(Rows on where targets appear)
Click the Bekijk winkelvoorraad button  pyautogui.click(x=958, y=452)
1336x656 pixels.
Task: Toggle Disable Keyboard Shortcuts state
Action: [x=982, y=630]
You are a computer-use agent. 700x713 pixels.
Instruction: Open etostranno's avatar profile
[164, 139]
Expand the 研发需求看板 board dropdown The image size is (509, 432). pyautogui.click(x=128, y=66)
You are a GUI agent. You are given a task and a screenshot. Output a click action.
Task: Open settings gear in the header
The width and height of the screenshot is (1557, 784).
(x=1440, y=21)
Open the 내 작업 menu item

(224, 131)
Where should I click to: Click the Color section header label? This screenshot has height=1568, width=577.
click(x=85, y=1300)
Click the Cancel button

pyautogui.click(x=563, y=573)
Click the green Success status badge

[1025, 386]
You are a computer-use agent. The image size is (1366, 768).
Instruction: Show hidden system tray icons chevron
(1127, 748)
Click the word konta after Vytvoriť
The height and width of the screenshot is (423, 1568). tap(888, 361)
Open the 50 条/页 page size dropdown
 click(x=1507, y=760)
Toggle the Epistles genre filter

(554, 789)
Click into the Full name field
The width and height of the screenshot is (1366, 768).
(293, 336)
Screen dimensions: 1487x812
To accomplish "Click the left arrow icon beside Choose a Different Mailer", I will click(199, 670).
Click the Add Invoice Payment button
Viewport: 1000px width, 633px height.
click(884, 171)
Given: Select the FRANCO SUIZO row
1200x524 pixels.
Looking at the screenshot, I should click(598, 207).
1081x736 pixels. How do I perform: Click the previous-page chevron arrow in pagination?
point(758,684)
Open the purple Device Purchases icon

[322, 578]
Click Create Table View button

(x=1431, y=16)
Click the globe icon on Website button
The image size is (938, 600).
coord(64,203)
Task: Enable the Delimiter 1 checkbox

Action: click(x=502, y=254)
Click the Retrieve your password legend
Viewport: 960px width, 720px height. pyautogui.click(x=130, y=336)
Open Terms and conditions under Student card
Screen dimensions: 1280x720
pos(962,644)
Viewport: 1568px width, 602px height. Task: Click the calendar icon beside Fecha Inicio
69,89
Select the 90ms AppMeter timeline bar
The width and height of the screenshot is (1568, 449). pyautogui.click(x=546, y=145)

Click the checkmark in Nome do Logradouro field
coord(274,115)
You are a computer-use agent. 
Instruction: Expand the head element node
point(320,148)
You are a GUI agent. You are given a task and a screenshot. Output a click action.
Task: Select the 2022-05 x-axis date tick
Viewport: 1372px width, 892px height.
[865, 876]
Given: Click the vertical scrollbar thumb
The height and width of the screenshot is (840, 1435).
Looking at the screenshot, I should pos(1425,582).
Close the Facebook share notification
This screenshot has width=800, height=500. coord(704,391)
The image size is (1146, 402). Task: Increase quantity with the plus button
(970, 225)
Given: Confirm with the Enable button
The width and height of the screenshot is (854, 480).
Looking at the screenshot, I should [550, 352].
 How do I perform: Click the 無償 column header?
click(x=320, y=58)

TASK PROMPT: Return every line of the material above unchanged and in the same order.

TASK RESPONSE:
Click the Bekijk winkelvoorraad button  pyautogui.click(x=958, y=452)
1336x656 pixels.
Task: Toggle Disable Keyboard Shortcuts state
Action: [x=982, y=630]
You are a computer-use agent. 700x713 pixels.
Instruction: Open etostranno's avatar profile
[164, 139]
Expand the 研发需求看板 board dropdown The image size is (509, 432). pyautogui.click(x=128, y=66)
You are a GUI agent. You are given a task and a screenshot. Output a click action.
Task: Open settings gear in the header
The width and height of the screenshot is (1557, 784).
(x=1440, y=21)
Open the 내 작업 menu item

(224, 131)
Where should I click to: Click the Color section header label? This screenshot has height=1568, width=577.
click(x=85, y=1300)
Click the Cancel button

pyautogui.click(x=563, y=573)
Click the green Success status badge

[1025, 386]
You are a computer-use agent. The image size is (1366, 768).
Instruction: Show hidden system tray icons chevron
(1127, 748)
Click the word konta after Vytvoriť
The height and width of the screenshot is (423, 1568). tap(888, 361)
Open the 50 条/页 page size dropdown
 click(x=1507, y=760)
Toggle the Epistles genre filter

(554, 789)
Click into the Full name field
The width and height of the screenshot is (1366, 768).
(293, 336)
Screen dimensions: 1487x812
To accomplish "Click the left arrow icon beside Choose a Different Mailer", I will click(199, 670).
Click the Add Invoice Payment button
Viewport: 1000px width, 633px height.
click(884, 171)
Given: Select the FRANCO SUIZO row
1200x524 pixels.
Looking at the screenshot, I should click(598, 207).
1081x736 pixels. How do I perform: Click the previous-page chevron arrow in pagination?
point(758,684)
Open the purple Device Purchases icon

[322, 578]
Click Create Table View button

(x=1431, y=16)
Click the globe icon on Website button
The image size is (938, 600).
coord(64,203)
Task: Enable the Delimiter 1 checkbox

Action: click(x=502, y=254)
Click the Retrieve your password legend
Viewport: 960px width, 720px height. pyautogui.click(x=130, y=336)
Open Terms and conditions under Student card
Screen dimensions: 1280x720
pos(962,644)
Viewport: 1568px width, 602px height. Task: Click the calendar icon beside Fecha Inicio
69,89
Select the 90ms AppMeter timeline bar
The width and height of the screenshot is (1568, 449). pyautogui.click(x=546, y=145)

Click the checkmark in Nome do Logradouro field
coord(274,115)
You are a computer-use agent. 
Instruction: Expand the head element node
point(320,148)
You are a GUI agent. You are given a task and a screenshot. Output a click action.
Task: Select the 2022-05 x-axis date tick
Viewport: 1372px width, 892px height.
[865, 876]
Given: Click the vertical scrollbar thumb
The height and width of the screenshot is (840, 1435).
Looking at the screenshot, I should pos(1425,582).
Close the Facebook share notification
This screenshot has width=800, height=500. coord(704,391)
The image size is (1146, 402). Task: Increase quantity with the plus button
(970, 225)
Given: Confirm with the Enable button
The width and height of the screenshot is (854, 480).
Looking at the screenshot, I should [550, 352].
 How do I perform: Click the 無償 column header?
click(x=320, y=58)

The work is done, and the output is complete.